Thread: Re: Question: merit / feasibility of compressing frontend

Re: Question: merit / feasibility of compressing frontend

From
"Joshua D. Drake"
Date:
Hello,

  All due respect Tom, I am not asking you to. We (CMD) have specific
instances of projects that will require this feature. I have also spoke
with others that have requested that we do something like this for their
projects, although we will not benefit from them. This is why I have
authorized my programmer to implement the feature.

  We see a benefit, in compressing result sets for transfer to clients. In
a lot of instances it would take less time to compress and decompress a
result set, than to actually transfer the result set across the wire in
plain text.

  If you are dealing with 1 meg of text, across a distributed application
where the client connect via a VPN at 56k, we are talking 4 minutes. If we
compress and send it across that could be 30 seconds (mileage will vary).

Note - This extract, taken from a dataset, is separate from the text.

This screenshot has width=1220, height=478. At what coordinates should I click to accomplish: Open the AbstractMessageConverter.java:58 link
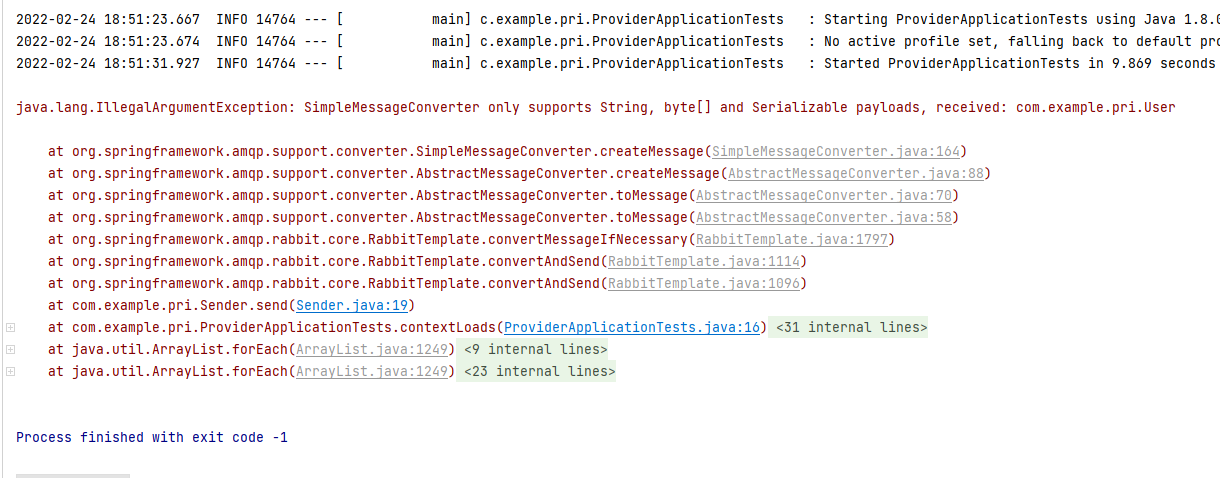(824, 218)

  Besides, we are not asking the PostgreSQL team to implement the feature,
just to help us understand the existing code a little better (which I
realize now, my budding programmer did not word very well), so that we may
implement it within our code base.

Sincerely,

Joshua D. Drake



We are not asking the PostgreSQL team to do so.

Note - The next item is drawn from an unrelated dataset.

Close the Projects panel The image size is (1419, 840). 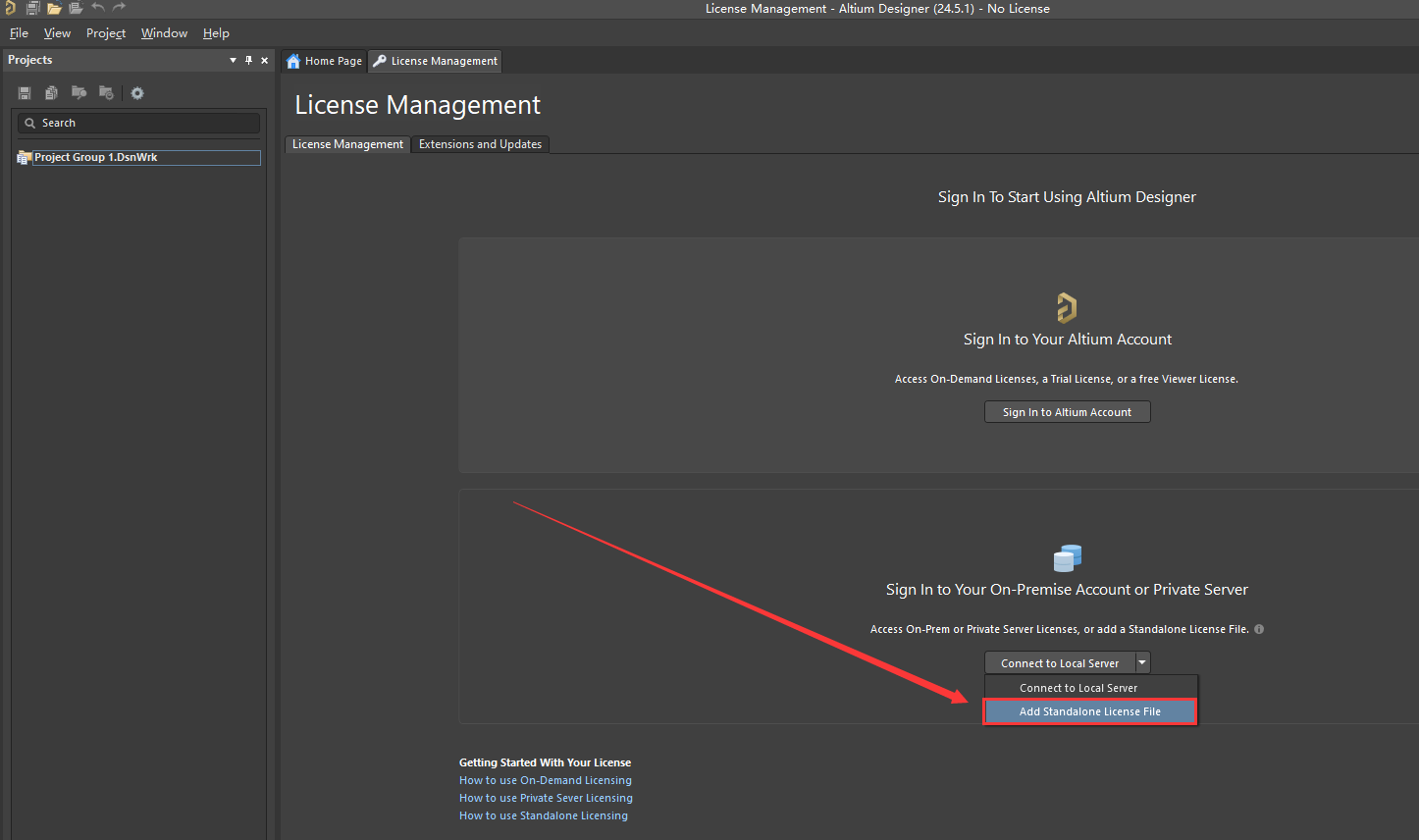[x=264, y=60]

On Tue, 16 Jul 2002, Tom Lane wrote:

> "Joshua D. Drake" <jd@commandprompt.com> writes:
> >    There is a real commercial need, when dealing with VPN's, remote
> > users, and web based distributed applications for something like this.
>
> This unsubstantiated opinion doesn't really do much to change my
> opinion.  We have seen maybe two or three prior requests for compression
> (which does not qualify as a groundswell); furthermore they were all "it
> would be nice if..." handwaving, with no backup data to convince anyone
> that any real performance gain would emerge in common scenarios.  So I'm
> less than eager to buy into the portability and interoperability
> pitfalls that are likely to emerge from requiring clients and servers to
> have zlib.
>
>             regards, tom lane
>




Re: Question: merit / feasibility of compressing frontend

From
Bruno Wolff III
Date:
On Tue, Jul 16, 2002 at 01:59:10 -0700,
  "Joshua D. Drake" <jd@commandprompt.com> wrote:
>
>   If you are dealing with 1 meg of text, across a distributed application
> where the client connect via a VPN at 56k, we are talking 4 minutes. If we
> compress and send it across that could be 30 seconds (mileage will vary).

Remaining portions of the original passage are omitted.